▸ **Exercise**: Transcribe every entry word for word, leaving out all images.

▸ **Data to process**:
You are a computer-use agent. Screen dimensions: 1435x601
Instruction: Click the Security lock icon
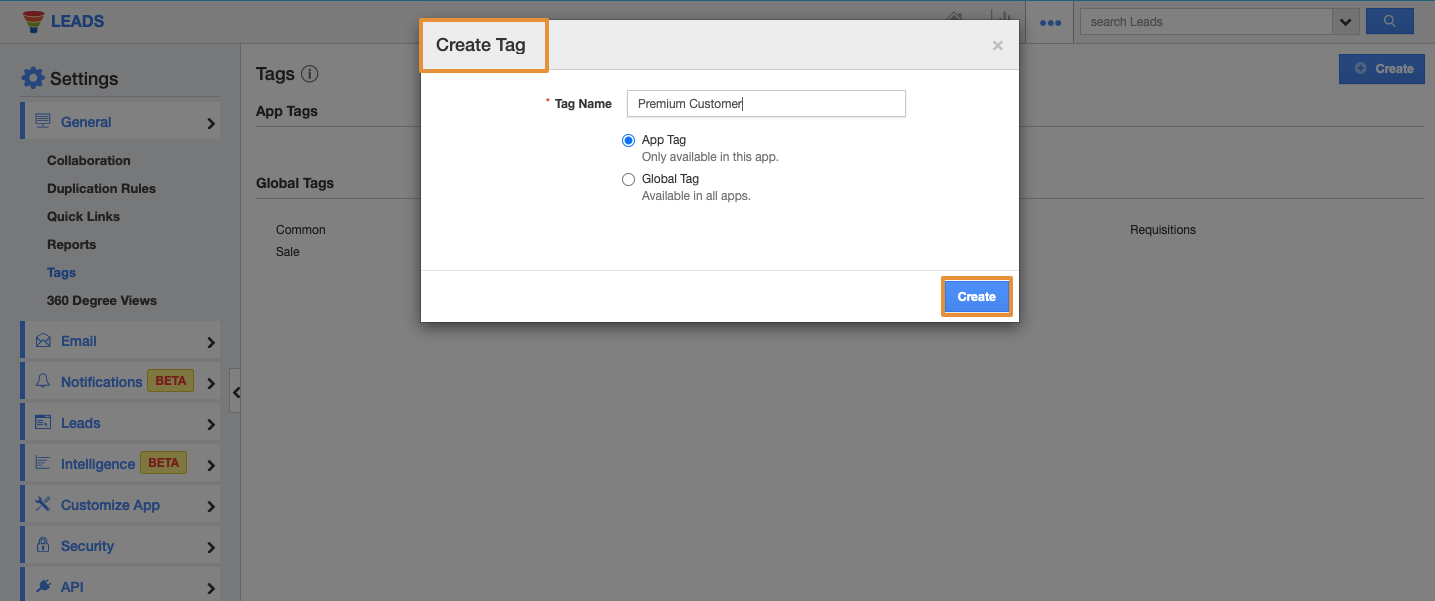click(x=43, y=546)
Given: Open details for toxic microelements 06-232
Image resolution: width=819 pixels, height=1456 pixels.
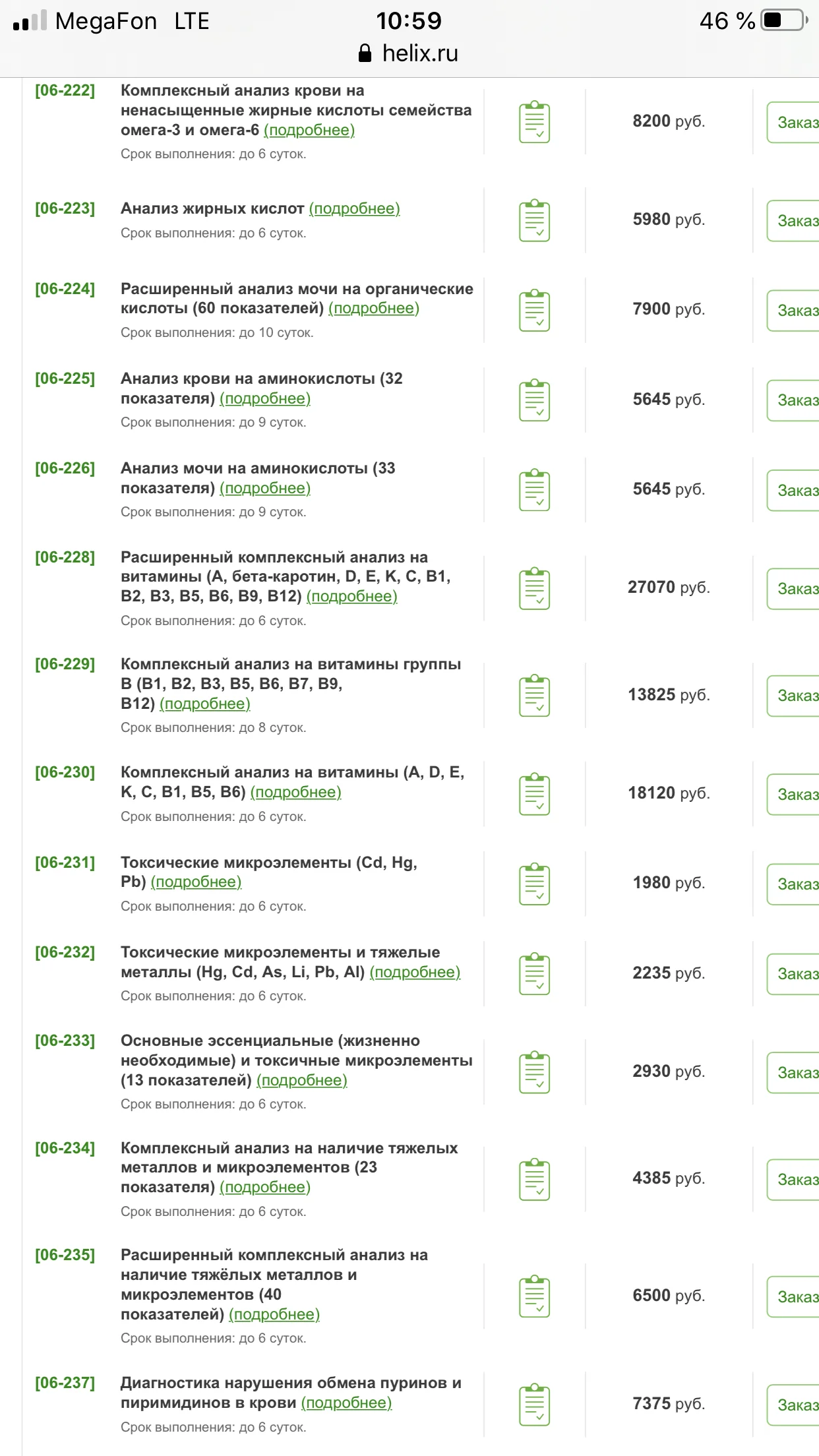Looking at the screenshot, I should (x=415, y=973).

▸ **Final answer**:
You are a computer-use agent. Screen dimensions: 1435x601
Instruction: Click the Security lock icon
click(x=43, y=546)
Given: Open details for toxic microelements 06-232
Image resolution: width=819 pixels, height=1456 pixels.
Looking at the screenshot, I should (x=415, y=973).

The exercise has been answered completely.